### Material for the task

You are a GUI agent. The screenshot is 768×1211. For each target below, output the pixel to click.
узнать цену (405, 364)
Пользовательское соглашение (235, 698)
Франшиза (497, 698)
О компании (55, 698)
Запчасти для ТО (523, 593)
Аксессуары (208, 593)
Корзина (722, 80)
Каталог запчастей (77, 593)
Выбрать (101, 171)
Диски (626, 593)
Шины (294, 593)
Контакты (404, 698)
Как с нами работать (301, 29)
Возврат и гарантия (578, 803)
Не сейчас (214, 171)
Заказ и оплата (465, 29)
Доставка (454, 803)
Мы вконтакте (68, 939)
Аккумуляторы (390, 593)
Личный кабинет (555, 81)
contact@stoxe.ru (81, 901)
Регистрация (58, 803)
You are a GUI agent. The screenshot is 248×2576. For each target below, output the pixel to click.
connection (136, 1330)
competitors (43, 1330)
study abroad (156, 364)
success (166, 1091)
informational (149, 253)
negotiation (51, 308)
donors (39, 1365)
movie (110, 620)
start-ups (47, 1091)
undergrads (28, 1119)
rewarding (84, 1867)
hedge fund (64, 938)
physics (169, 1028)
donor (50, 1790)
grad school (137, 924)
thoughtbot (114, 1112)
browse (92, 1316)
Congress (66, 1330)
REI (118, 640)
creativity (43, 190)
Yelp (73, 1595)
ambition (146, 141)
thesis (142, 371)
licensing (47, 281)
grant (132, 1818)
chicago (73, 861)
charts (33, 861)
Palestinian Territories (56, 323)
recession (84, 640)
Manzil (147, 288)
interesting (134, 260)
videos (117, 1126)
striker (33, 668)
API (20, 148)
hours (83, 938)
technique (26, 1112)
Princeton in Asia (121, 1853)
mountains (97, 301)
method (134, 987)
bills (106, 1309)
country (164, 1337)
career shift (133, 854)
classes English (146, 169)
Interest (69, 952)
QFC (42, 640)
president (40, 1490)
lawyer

######

#### Your assignment
Look above for the line that contains "videos (117, 1126)". That line and every line after it through the end of the data must be written out exactly, with nothing else.

#### Response to the task
videos (117, 1126)
striker (33, 668)
API (20, 148)
hours (83, 938)
technique (26, 1112)
Princeton in Asia (121, 1853)
mountains (97, 301)
method (134, 987)
bills (106, 1309)
country (164, 1337)
career shift (133, 854)
classes English (146, 169)
Interest (69, 952)
QFC (42, 640)
president (40, 1490)
lawyer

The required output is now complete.